Levin mentioned Aldaoud’s story and conditions in which he was deported. He said that another Christian deported to Iraq on Aug. 12 was shot two times in leg on his way to church and is recovering at the hospital.

“People are going to continue to die at our border and in these countries when we deport them for no reason except to expand the base of a white supremacist,” he said. “Not in our country. We need you to press the Congress, to press the city of Dearborn, to press the administration to change course now and provide dignity to immigrants in our country.”

Tlaib said she did a surprise, unannounced visit to the Calhoun County Detention Center earlier that day and was refused entry to see the conditions, but that she still plans to go back.

“We have to continue demanding access into these facilities to expose it because the way we’re going to get the city of Dearborn and all those to really, truly disconnect with ICE is going to be to push that they are currently violating national detention standards,” she said. “There are standards, believe me there are. We’re just not forcing them to comply with them and we have to comply especially if it’s medical or survivors of trauma.”

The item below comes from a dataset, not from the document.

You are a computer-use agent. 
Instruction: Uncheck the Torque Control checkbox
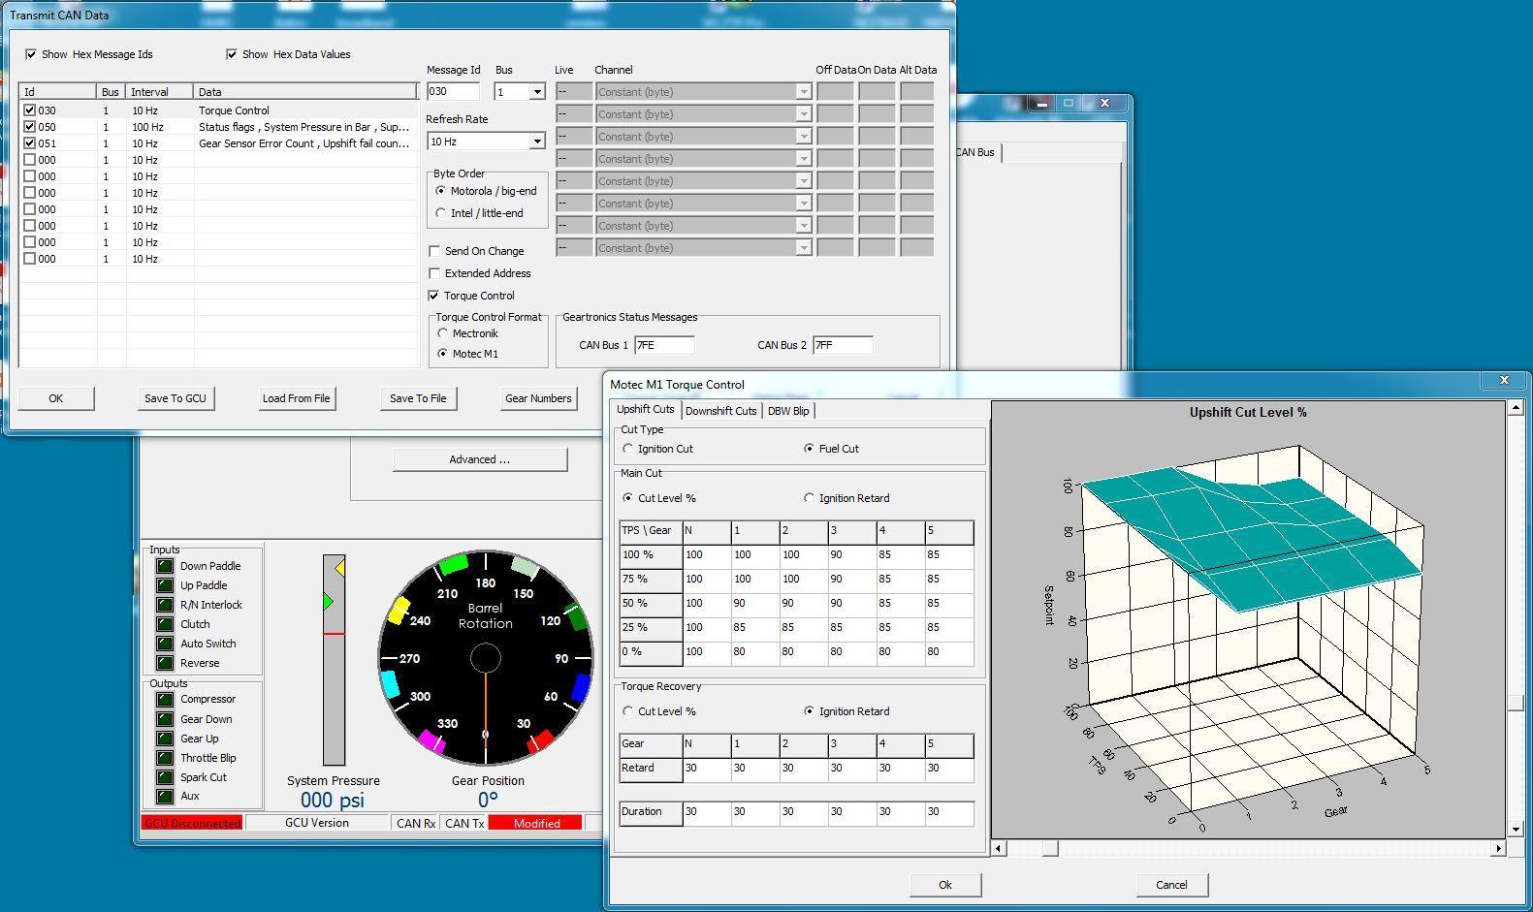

She added that giving the evidence to places like the police department, who say they are only holding detainees until they are sent to the airport, is important.

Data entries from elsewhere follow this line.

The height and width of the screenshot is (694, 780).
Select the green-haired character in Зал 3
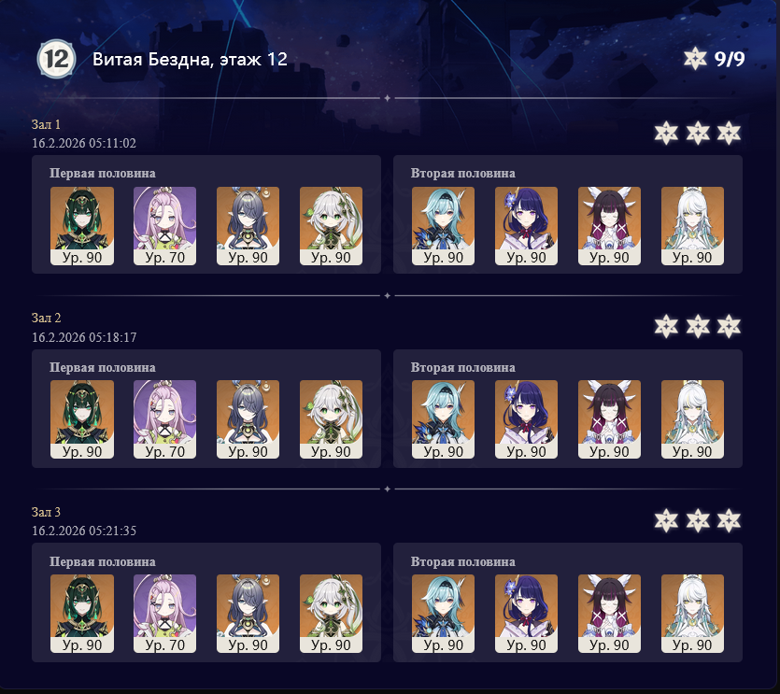pos(82,614)
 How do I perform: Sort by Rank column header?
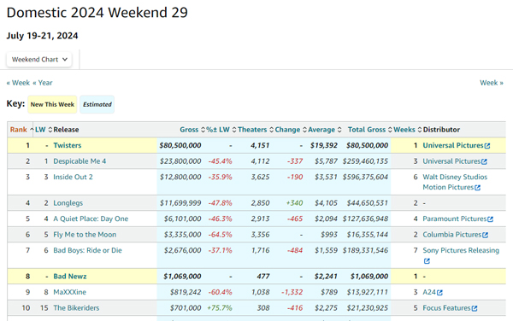tap(18, 130)

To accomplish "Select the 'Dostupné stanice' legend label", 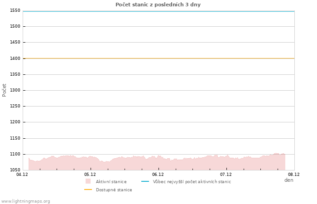I will point(114,190).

“Trust me, I have a great relationship with the chief here and he’s always been extremely sympathetic with sometimes our call for justice and accountability for even his own department, but the way we do it is telling him how our own administration is violating people’s civil liberties, civil rights and international human rights,” Tlaib said. “That’s when we have to tell them to step away and not have connection with an organization so rogue, so un-American and so not who we are.”

Dingell said, “We have to stand up to hate. This country is being divided by fear and hatred and it’s wrong. We stand here today, members of all faiths — we must stand up to hate and everyone of us has the responsibility, everyone of us, when we see it speak up and speak out. We want to organize a Take on Hate effort as well in the next couple of weeks.”

Birmingham Temple Humanistic Rabbi Jeffrey Falick said he loves America, not only for taking in his family, but millions of others.

“Our diversity represents the best of America, it’s on display this evening as we gather here together in solidarity,” he said. “Jews, Muslims, Christians, believers and non-believers, every race, ethnicity and heritage united by a thirst for justice, united by a commitment for human dignity and freedom for all the inhabitants of this land. United by a pledge that we will preserve that torch of liberty and it will remain a beacon of all human kind.”

A petition started by Emma Green to be sent to the Dearborn City Council had 44 signatures of the needed 100 as of Aug. 15. Amnesty International is the organization listed on the petition asking Dearborn and Michigan to do what it can to support and protect refugee or migrant citizens.

According to the petition requests, the organization wants Dearborn to adopt a resolution that does multiple things to ensure the safety of refugees or immigrants.

“Because Dearborn is a diverse city that is home to residents of various racial, national, religious and other identities, we believe that the city of Dearborn should be proactively setting in place legislation which helps those who may be targeted or otherwise threatened by the current or a future presidential administration,” the petition reads.